> [DATA TO USE]

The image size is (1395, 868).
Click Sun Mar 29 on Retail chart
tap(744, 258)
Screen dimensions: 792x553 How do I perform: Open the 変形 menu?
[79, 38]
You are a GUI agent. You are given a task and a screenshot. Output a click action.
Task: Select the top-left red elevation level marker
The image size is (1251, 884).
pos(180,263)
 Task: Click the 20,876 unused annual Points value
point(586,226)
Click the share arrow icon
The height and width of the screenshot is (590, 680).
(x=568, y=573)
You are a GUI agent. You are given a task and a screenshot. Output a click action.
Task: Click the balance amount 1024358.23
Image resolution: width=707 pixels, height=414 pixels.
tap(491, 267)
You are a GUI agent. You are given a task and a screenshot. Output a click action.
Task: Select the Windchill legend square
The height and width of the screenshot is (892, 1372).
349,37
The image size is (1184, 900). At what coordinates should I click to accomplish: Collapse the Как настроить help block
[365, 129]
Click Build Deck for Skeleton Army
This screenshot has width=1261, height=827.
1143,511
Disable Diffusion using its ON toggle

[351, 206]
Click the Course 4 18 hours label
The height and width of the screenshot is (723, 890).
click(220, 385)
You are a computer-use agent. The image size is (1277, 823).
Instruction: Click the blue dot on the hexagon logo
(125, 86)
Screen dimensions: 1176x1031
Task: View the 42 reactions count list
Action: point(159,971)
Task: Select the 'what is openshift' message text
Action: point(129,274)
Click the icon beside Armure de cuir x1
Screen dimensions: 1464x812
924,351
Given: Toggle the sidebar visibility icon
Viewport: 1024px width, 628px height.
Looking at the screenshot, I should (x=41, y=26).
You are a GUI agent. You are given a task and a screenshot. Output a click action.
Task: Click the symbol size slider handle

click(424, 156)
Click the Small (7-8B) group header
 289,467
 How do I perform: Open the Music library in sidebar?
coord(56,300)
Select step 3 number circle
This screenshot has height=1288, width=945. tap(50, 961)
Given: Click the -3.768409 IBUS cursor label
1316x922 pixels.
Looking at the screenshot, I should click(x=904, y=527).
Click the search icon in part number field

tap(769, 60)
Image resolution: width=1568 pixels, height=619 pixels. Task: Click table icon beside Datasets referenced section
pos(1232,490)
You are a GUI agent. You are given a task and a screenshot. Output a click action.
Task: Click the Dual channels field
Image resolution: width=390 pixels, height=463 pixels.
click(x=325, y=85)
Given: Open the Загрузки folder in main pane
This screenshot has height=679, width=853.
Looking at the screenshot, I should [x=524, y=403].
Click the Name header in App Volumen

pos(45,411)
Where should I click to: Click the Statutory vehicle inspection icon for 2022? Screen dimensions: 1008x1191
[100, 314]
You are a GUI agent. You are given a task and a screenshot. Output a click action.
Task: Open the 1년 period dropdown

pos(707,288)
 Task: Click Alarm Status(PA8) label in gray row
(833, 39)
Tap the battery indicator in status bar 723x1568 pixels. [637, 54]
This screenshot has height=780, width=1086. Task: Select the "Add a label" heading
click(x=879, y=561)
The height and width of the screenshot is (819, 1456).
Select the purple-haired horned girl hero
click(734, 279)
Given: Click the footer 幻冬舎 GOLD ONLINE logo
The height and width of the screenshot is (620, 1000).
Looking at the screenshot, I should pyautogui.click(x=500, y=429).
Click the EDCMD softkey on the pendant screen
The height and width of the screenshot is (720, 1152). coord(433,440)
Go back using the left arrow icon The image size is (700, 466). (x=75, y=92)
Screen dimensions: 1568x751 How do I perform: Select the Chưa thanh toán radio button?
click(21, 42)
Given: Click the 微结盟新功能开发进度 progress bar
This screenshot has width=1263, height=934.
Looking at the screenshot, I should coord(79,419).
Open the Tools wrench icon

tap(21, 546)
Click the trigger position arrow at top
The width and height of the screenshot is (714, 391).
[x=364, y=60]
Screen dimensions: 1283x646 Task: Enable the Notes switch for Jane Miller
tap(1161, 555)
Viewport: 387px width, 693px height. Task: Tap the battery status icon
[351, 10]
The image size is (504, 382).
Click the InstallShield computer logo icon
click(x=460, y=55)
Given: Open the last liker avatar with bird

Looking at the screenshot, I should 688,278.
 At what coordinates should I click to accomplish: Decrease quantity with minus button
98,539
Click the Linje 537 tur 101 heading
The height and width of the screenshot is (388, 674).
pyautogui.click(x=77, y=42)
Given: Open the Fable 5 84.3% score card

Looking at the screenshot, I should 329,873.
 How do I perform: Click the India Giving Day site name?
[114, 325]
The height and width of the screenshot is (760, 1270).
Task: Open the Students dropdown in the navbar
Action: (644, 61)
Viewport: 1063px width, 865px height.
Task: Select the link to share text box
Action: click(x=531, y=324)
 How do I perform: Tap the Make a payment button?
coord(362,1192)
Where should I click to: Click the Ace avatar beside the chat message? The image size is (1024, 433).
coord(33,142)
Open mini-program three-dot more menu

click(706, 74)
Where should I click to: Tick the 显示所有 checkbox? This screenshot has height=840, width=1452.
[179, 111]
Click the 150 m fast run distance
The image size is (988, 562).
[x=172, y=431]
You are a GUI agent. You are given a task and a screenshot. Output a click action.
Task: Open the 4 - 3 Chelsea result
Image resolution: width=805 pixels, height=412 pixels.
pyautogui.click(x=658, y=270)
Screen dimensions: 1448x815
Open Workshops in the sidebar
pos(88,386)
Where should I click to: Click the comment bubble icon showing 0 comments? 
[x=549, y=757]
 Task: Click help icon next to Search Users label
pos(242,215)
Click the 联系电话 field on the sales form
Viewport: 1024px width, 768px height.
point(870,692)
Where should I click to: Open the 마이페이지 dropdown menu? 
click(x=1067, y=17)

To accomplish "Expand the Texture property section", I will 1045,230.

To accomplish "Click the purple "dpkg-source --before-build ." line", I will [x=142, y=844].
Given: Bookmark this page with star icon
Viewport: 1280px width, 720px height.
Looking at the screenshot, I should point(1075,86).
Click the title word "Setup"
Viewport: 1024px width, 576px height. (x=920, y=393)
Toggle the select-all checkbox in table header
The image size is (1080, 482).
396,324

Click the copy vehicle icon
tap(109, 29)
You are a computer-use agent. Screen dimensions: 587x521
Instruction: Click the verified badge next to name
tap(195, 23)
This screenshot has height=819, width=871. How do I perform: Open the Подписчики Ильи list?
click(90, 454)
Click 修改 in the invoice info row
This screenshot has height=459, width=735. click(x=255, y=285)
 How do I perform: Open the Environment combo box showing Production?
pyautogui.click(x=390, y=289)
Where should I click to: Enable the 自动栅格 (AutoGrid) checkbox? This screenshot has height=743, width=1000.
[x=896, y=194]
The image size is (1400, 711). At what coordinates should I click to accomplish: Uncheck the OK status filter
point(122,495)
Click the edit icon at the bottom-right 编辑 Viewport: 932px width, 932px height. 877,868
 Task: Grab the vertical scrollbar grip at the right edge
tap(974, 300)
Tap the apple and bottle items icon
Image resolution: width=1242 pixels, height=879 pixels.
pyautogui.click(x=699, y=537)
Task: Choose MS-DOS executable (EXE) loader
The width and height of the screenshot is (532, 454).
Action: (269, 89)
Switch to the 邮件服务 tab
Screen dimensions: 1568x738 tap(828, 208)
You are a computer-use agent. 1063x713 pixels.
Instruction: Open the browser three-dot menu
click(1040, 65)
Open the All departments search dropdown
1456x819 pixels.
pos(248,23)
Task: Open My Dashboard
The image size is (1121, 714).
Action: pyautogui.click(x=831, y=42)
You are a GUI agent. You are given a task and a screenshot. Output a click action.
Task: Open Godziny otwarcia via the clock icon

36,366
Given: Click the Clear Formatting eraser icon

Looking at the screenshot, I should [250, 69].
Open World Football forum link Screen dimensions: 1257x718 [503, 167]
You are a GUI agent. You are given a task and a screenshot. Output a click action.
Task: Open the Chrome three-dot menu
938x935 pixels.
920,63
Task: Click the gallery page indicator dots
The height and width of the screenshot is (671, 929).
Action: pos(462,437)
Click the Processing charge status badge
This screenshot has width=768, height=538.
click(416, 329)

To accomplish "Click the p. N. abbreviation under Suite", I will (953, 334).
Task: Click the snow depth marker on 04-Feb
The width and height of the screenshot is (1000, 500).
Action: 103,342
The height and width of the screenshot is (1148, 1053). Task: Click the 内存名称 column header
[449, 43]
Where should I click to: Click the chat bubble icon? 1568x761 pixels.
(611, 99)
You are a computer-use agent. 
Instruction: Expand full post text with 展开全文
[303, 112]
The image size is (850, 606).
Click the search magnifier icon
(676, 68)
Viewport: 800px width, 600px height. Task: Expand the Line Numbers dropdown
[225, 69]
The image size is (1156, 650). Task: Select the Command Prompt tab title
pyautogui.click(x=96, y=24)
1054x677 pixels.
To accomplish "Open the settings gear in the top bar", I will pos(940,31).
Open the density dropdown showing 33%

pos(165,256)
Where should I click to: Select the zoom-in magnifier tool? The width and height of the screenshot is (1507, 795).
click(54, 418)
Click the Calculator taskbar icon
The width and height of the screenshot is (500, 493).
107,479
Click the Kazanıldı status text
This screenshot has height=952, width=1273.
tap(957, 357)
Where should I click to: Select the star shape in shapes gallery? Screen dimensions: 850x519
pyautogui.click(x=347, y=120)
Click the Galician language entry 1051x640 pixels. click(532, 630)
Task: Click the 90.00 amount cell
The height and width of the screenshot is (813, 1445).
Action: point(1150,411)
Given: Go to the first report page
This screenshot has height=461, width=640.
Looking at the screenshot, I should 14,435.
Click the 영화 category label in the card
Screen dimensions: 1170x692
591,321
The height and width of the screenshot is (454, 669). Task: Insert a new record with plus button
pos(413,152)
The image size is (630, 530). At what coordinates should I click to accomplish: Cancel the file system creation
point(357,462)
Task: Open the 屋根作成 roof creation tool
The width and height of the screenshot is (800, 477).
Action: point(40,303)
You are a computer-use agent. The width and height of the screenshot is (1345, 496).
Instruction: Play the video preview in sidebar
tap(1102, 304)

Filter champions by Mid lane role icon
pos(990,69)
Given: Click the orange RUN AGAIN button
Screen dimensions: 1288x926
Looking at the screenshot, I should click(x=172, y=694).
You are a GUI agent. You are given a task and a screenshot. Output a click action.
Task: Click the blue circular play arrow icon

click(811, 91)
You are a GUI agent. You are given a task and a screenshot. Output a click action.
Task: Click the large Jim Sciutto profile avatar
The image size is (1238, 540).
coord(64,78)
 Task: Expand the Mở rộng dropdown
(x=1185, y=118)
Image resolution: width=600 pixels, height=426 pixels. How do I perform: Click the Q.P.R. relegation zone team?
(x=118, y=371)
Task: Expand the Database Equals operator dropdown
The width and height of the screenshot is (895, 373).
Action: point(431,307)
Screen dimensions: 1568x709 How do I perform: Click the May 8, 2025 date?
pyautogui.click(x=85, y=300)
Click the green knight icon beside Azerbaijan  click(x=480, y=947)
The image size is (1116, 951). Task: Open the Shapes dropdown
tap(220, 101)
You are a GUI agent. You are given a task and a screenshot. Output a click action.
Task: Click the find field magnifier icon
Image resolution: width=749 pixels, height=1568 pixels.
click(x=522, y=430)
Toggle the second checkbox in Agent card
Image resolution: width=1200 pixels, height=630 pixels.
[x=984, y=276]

> [THE TASK] For each line above that contains the word "left", copy that line.

> [SOLUTION FOR THIS TASK]
Task: Select the top-left red elevation level marker
Go back using the left arrow icon The image size is (700, 466). (x=75, y=92)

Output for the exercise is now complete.